Die lyrische Sprache als Stärke und Herausforderung
Ein weiteres Highlight des Buches ist die lyrische Sprache, die teilweise an Prosagedichte erinnert. Die Texte sind bewusst verdichtet und laden dazu ein, über jedes Wort nachzudenken. Diese Stilform ist jedoch auch anspruchsvoll – es ist kein Buch, das man einfach zwischendurch lesen kann. Vielmehr benötigt es Muße, um die Feinheiten und Nuancen der Sprache vollständig zu erfassen. Dieser lyrische Ansatz mag nicht für jeden Leser geeignet sein, doch wer sich darauf einlässt, wird mit eindrucksvollen Bildern und Gedanken belohnt.
Fazit: Ein Buch zum Nachdenken und Verweilen
„In den Schatten unter der Brücke“ ist ein Buch, das man nicht einfach aus der Hand legen kann. Die Geschichten sind kurz, doch die Eindrücke, die sie hinterlassen, bleiben lange im Gedächtnis. Anna Fercher schafft es, mit wenigen Worten eine dichte Atmosphäre zu erschaffen, die sowohl ein Gefühl von Nostalgie als auch von Bedrohung vermittelt. Die Texte sind poetisch und laden zum Nachdenken ein, insbesondere über das, was im Verborgenen liegt – sei es in uns selbst oder in der Welt um uns herum. Ein Buch, das ich jedem empfehlen kann, der Freude an anspruchsvoller, lyrischer Prosa hat und bereit ist, sich auf die leisen Töne des Lebens einzulassen.
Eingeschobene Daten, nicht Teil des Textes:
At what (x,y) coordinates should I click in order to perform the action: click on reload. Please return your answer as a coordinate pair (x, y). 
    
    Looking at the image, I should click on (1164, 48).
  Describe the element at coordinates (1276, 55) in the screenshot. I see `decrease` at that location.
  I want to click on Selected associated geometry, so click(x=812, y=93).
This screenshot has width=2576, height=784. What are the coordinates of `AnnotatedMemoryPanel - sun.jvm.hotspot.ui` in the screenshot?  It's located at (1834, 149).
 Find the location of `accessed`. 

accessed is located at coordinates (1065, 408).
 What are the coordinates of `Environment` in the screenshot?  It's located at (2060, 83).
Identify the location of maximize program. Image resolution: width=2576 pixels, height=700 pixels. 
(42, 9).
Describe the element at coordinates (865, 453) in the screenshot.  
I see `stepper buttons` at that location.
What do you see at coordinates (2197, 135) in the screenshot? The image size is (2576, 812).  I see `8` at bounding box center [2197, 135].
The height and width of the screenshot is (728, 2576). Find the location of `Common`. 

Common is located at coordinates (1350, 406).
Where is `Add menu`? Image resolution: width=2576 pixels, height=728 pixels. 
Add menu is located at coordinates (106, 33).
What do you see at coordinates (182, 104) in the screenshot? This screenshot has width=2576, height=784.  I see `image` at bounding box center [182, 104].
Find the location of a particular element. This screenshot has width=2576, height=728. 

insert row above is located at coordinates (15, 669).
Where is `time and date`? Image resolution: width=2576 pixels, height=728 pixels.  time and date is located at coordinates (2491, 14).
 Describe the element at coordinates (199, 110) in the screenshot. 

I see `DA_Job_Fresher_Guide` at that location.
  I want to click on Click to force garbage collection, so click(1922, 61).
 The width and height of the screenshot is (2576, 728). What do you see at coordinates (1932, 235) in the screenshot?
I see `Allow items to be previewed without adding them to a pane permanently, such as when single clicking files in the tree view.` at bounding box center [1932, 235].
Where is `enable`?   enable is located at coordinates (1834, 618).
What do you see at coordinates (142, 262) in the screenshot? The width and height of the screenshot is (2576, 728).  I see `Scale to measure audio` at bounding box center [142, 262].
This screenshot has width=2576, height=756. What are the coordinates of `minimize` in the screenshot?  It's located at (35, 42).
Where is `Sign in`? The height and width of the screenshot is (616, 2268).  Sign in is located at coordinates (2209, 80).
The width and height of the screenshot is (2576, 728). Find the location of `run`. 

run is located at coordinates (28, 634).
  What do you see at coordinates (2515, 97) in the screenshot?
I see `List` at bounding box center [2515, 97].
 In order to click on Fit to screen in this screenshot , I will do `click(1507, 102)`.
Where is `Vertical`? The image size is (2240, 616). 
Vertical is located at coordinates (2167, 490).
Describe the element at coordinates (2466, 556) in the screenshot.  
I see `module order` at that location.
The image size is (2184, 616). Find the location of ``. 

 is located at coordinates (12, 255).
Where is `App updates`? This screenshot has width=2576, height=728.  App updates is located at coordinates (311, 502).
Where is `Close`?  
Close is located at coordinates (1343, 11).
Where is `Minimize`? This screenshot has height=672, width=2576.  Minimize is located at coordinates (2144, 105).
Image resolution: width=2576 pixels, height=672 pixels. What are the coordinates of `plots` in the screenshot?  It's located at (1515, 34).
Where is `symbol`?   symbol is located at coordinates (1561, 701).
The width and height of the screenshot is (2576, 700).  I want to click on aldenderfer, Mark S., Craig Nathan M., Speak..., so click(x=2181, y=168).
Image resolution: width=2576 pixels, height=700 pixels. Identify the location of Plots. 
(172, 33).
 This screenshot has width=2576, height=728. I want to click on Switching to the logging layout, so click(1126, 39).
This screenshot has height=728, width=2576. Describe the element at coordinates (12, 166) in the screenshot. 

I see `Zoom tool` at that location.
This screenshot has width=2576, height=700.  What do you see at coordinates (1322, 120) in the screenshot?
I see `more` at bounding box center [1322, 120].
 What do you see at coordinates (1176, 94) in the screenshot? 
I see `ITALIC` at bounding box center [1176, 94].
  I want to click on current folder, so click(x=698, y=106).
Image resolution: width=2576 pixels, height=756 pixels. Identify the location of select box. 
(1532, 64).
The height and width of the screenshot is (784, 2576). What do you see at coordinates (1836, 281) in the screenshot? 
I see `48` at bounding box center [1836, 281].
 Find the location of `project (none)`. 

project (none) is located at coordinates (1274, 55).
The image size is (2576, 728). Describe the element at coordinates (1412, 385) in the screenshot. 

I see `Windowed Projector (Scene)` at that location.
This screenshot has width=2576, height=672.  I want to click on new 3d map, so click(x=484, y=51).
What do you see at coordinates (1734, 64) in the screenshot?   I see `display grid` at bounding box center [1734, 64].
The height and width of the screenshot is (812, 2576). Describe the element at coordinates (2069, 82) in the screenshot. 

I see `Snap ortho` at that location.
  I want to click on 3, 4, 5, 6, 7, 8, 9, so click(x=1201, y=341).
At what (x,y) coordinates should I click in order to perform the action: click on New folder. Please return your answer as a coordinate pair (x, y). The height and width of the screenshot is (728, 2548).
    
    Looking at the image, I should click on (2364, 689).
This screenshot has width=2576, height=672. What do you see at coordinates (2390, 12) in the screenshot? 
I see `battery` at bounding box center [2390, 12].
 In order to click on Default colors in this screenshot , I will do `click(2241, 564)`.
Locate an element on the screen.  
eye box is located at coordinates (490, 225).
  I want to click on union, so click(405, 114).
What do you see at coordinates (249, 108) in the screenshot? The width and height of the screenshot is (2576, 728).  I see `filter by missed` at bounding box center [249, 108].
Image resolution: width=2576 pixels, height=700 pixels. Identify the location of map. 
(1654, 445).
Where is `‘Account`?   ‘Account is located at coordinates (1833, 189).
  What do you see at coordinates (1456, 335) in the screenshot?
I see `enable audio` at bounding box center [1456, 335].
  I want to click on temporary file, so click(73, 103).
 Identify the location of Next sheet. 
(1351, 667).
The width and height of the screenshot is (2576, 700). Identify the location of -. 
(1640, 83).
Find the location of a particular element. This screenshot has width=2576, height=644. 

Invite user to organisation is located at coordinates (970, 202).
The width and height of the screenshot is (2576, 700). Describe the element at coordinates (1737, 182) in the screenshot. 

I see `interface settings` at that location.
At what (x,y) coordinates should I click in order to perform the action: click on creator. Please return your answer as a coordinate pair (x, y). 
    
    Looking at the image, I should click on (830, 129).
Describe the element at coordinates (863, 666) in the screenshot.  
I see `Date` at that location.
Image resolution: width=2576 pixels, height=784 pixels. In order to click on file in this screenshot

Stilistische und inhaltliche Besonderheiten
Die Wahl der Worte und die Darstellung der Landschaften spiegeln Ferchers einzigartige Erzählweise wider. Mit einer Mischung aus Sehnsucht und unterschwelliger Gefahr beschreibt sie das einfache Leben auf dem Land und das ständige Gefühl, dass hinter jeder Ecke etwas Unausgesprochenes lauert. Dieses Buch ist ein perfektes Beispiel für moderne Kurzprosa, die sich traut, auch unbequeme Themen anzusprechen, ohne dabei ihre poetische Schönheit zu verlieren.
„In den Schatten unter der Brücke“ ist damit nicht nur ein literarisches Werk, sondern auch eine Einladung, innezuhalten und sich mit den eigenen Schatten auseinanderzusetzen. Wer gerne in Geschichten eintaucht, die mehr als das Offensichtliche erzählen und Raum für Interpretation lassen, wird dieses Buch schätzen.